Her father participated in a political operation, not a terrorist one, Miyako said. "Of course, we don't see that from this side," she said, sitting on a sofa in her two-story Berkeley house. "From the Japanese perspective, Pearl Harbor is why my father became a hero."
A petite, resolute woman with an easy smile, Miyako was only 4 years old when her father, a lead pilot, led a wave of Japanese warplanes across the Pacific Ocean.
Capt. Mitsuo Fuchida, a gaunt man with a mustache fashioned after Adolf Hitler, led the first wave of airstrikes from the Japanese carrier Akagi. "Tora! Tora! Tora!" was the three-word message that Fuchida sent to his superiors early that Sunday morning, indicating that surprise had been achieved.
When the mission ended, the heart of the American naval fleet was left battered and smoldering. About 2,400 people were killed; 1,178 injured; 188 planes destroyed; and eight battleships destroyed or damaged.
"A detailed survey of the damage was impossible because of the dense pall of black smoke," Fuchida wrote in one of his books, "I Led the Air Attack on Pearl Harbor."
"I think the U.S. knew that war was coming," Miyako said, "but didn't think that Japan was capable of such a big operation. And that's why it is called a surprise attack."
Nonetheless, Fuchida learned to regret his involvement in war, especially Pearl Harbor.
In a dramatic spiritual transformation after the war, the famous pilot became a Christian minister and toured the world promoting peace. His conversion from Buddhism began in 1950 when he befriended Jacob DeShazer, an American prisoner of war in Japan who circulated a startling essay in which he forgave his captors.
"He accomplished a lot," Miyako said of her father, who died in Kashiwara, Japan, on May 30, 1976. "He showed a lot of guts to face all these unknown people, and I admire him for that. A lot of people thought he was faking when he became a Christian, but he proved his sincerity."

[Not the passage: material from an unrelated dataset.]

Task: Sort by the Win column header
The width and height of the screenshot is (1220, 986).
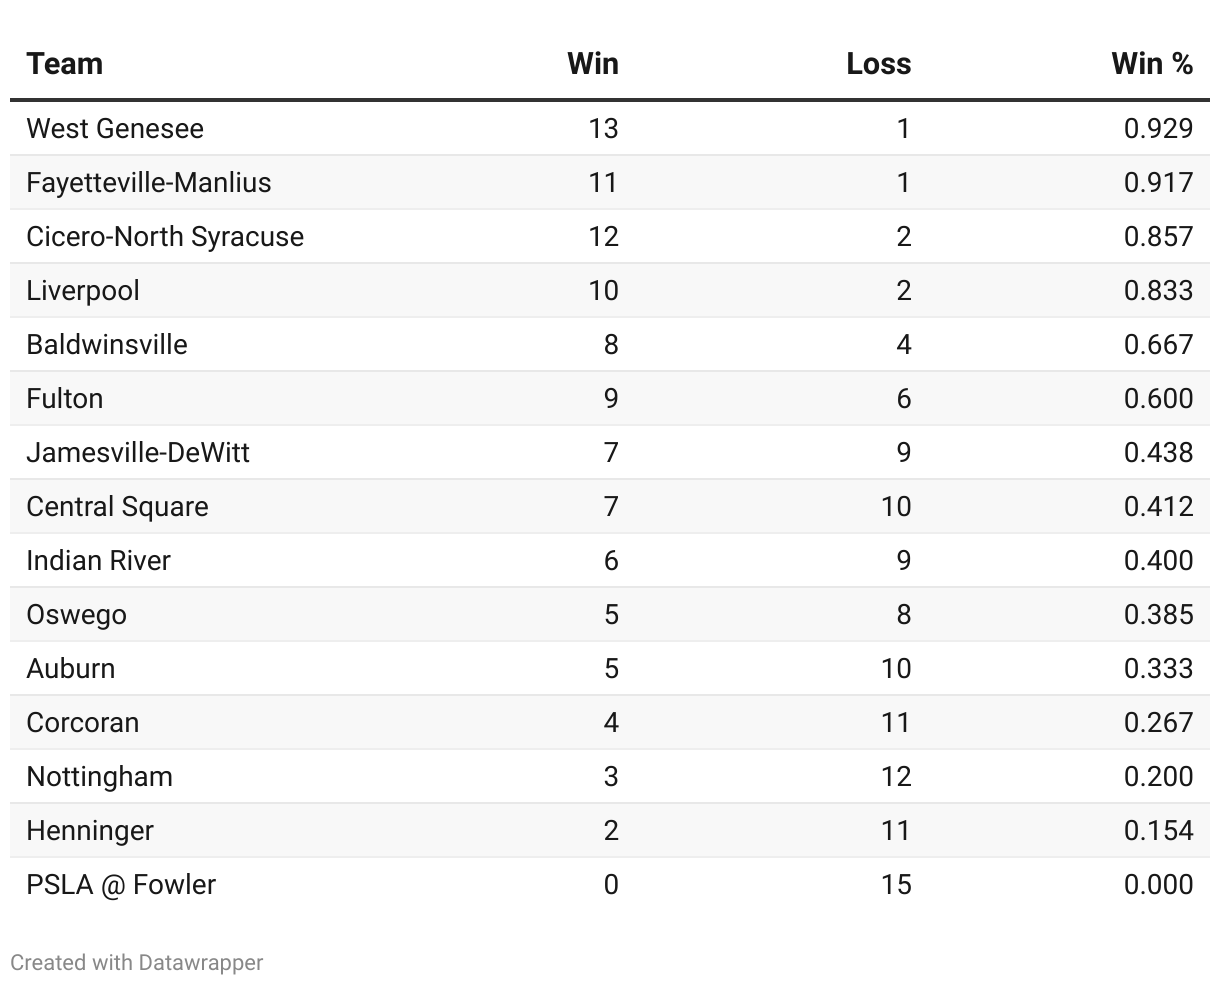Action: click(592, 64)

Miyako, whose father was gone a lot while she grew up, also admired the independent strength of her mother, Haruko.
In 1960, Haruko allowed Miyako to move to the United States with a student visa to attend the California College of Arts and Crafts in Oakland. She had promised her mother that she would return in a year.
It never happened. Once at school, the interior design major met Jim Overturf, a U.S. Marine, whom she married in 1963. Overturf, a 59-year-old retired carpenter who still wears a military haircut, said the United States still has a difficult time acknowledging the devastation of Pearl Harbor.
"To this day, it only occupies brief chapters of most history books," he said.
Miyako, a semi-retired seamstress, said her father remains a fixture of national pride in Japan. Still, she has no idea how the world accepts him today.
Some will call Mitsuo Fuchida a villain, others a proud soldier who found redemption. There is nothing she can do about either interpretation. She was too young to remember how she felt when the bombs rained on Pearl Harbor.
But she will always remember squeezing her father's hand as they walked through the streets of Tokyo, and watching strangers stand and salute him.